É tão realmente propriedade vossa o que dessa forma adquiris, como o que adquiris à custa dos vossos esforços pessoais e, assim, tendes o direito, durante a Missa, de oferecerdes, como vossos, os merecimentos de Jesus Cristo.
Pensai, pois, na extensão da graça que vos concede o Salvador, quando, fazendo-vos de um modo especial sacerdotes, vos confere o poder de oferecer ao Altíssimo este sublime Sacrifício, como é próprio de um padre, quer dizer não só por vós próprios, mas também pelos outros.
«O celebrante, diz Fornerio, não imola ele só a Vítima eucarística. Vós associais-vos à sua ação e todos os Cristãos se lhe associam convosco.»
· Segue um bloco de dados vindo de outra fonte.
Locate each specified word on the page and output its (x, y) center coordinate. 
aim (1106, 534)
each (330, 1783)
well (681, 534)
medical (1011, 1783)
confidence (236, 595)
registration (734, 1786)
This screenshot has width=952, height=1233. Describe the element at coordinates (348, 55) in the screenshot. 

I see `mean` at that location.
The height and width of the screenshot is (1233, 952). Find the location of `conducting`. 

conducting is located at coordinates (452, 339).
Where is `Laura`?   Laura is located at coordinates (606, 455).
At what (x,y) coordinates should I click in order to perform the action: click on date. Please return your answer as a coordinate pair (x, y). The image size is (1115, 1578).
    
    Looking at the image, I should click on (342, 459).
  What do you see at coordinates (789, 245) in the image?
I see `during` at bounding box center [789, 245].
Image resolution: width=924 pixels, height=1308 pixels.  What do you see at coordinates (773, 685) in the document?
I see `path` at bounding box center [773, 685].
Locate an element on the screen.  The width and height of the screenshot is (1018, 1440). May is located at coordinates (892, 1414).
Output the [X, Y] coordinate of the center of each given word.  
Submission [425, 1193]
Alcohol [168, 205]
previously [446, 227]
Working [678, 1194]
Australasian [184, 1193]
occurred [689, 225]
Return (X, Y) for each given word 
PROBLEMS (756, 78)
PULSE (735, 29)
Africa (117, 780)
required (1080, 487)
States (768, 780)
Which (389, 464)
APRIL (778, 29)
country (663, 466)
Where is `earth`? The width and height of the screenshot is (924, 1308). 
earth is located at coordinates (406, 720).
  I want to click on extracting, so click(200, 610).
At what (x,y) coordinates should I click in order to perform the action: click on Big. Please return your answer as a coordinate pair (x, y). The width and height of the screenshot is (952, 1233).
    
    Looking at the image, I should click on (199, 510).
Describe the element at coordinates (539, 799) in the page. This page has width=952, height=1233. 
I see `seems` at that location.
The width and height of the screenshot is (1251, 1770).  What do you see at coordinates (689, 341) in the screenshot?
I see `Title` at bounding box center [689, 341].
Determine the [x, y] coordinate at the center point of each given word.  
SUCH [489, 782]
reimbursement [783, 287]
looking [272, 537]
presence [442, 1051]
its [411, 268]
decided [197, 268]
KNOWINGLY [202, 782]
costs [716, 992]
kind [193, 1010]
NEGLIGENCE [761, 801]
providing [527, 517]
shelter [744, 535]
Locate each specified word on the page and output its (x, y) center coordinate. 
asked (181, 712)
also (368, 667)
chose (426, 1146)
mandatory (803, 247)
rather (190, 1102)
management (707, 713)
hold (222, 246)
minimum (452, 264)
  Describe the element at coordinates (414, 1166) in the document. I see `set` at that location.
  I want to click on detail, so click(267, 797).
É este o sentido das palavras que a Igreja põe nos lábios do seu ministro depois do Sanctus:
«Lembrai-vos, Senhor, dos vossos servos e servas e de todos os fiéis aqui presentes, pelos quais Vos oferecemos, ou que eles próprios Vos oferecem este Sacrifício de louvor, por si e por todos que lhes pertencem»
A cooperação dos assistentes consta ainda das palavras Orate Fratres que o padre pronuncia antes da Secreta:
«Rogai, Irmãos, que o meu sacrifício, que é também o vosso, seja agradável a Deus Pai Todo-Poderoso»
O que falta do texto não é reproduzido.